__What to do__:
(a) Reproduce, word for word, the part of the immigration text that opens with the words containing "Maria’s husband is" and closes with "U.S. Census counts.".
(b) For each of the following statements, state yes or no according to the immigration text, and quote the deciding words: (i) Vecinos is headquartered at Western Carolina University. (ii) The oldest child of Maria and her husband is a U.S. citizen. (iii) Maria works in construction.

__Text__:
####

Maria’s husband is also an unauthorized immigrant. She cleans houses. He works in construction. The couple’s youngest child is a citizen, the oldest one is not.

Nationally, an estimated 11 million immigrants live in the United States lacking authorization, some 400,000 in North Carolina and about 2,000 in Jackson County, according to Department of Homeland Security estimates in 2011 and U.S. Census counts.

The fear of deportation has gripped the local immigrant community, Vecinos Director Amy Schmidt said.

Headquartered at Western Carolina University, Vecinos provides medical care to migrant farmworkers and their families, primarily in Jackson, Haywood, Macon and Swain counties.

“Most of our families have mixed levels of immigration status, with one or both parents undocumented, but children who are U.S. citizens,” Schmidt said. “There are people who are afraid to leave their homes. The biggest fear is about the children. Who is going to care for these kids if their parents are deported?”

####

__Dataset__:
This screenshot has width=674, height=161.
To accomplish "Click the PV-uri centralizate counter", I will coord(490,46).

####

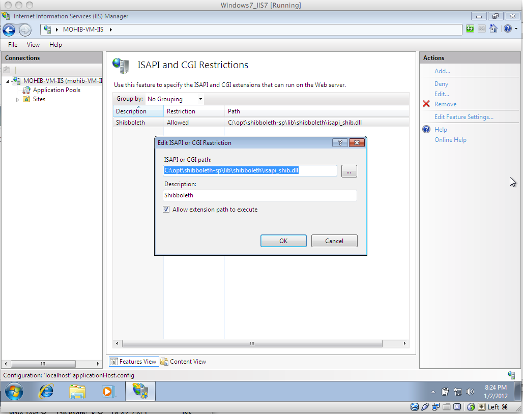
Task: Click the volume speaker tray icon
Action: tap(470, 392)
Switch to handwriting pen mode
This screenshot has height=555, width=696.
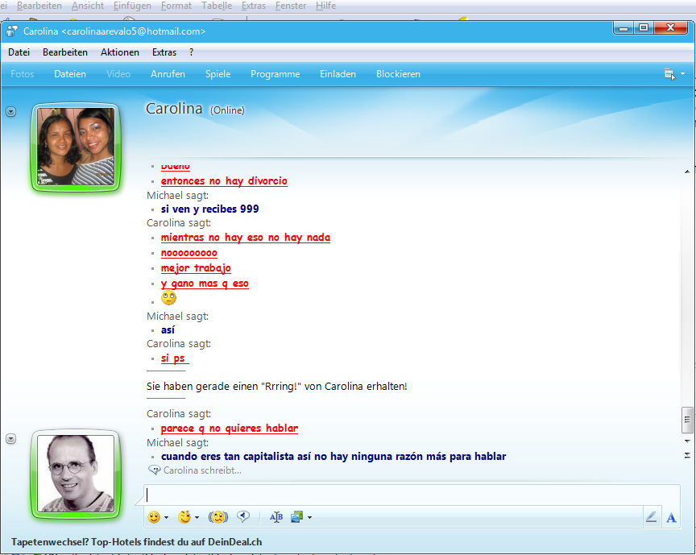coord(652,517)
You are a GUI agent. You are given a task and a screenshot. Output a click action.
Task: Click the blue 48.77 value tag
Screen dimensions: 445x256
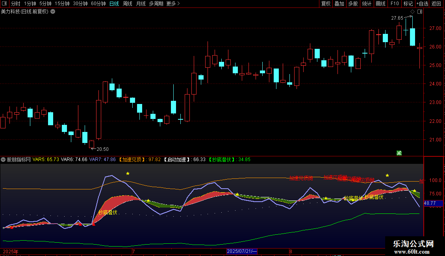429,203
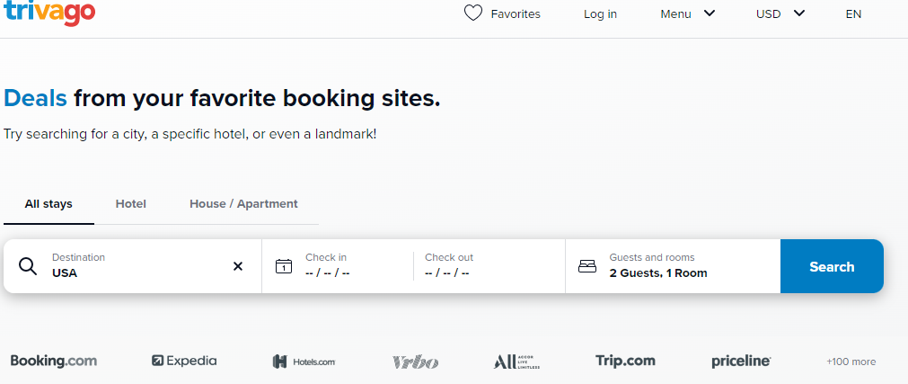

####

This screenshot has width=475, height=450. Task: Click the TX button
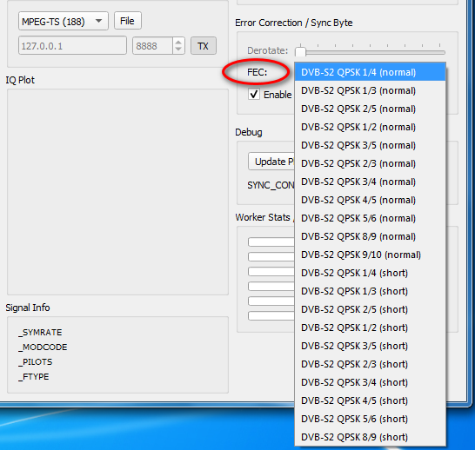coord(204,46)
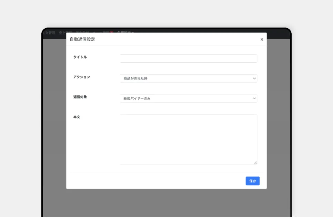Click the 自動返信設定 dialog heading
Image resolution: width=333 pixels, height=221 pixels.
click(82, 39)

####

__Answers to the exercises__:
(a)
Maria’s husband is also an unauthorized immigrant. She cleans houses. He works in construction. The couple’s youngest child is a citizen, the oldest one is not.

Nationally, an estimated 11 million immigrants live in the United States lacking authorization, some 400,000 in North Carolina and about 2,000 in Jackson County, according to Department of Homeland Security estimates in 2011 and U.S. Census counts.

(b)
(i) Yes: "Headquartered at Western Carolina University, Vecinos provides medical care to migrant farmworkers and their families"
(ii) No: "the oldest one is not"
(iii) No: "She cleans houses."